Source information section start

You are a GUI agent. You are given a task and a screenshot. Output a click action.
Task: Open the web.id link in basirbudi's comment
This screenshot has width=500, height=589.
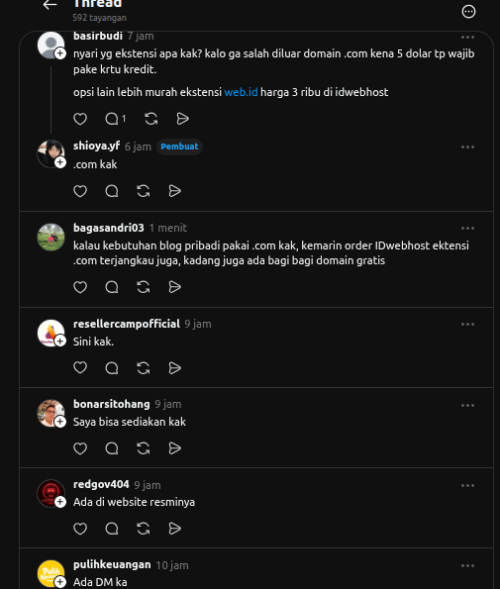(x=241, y=92)
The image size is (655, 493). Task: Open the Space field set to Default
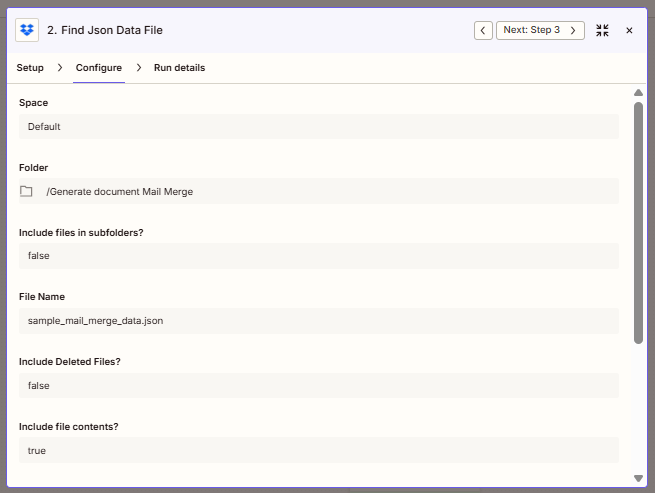click(x=318, y=127)
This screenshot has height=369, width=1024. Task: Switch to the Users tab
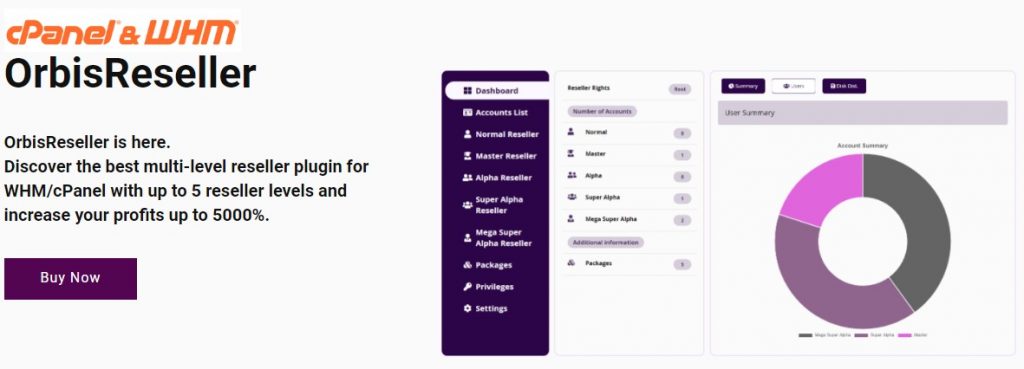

Source information section end

*The task*: Restate, word for word and without pictures, the lines from the line containing "Task: Open the web.id" to the last line of the records above.

*Solution to this problem*:
Task: Open the web.id link in basirbudi's comment
This screenshot has width=500, height=589.
(x=241, y=92)
The image size is (655, 493). Task: Open the Space field set to Default
click(x=318, y=127)
This screenshot has height=369, width=1024. Task: Switch to the Users tab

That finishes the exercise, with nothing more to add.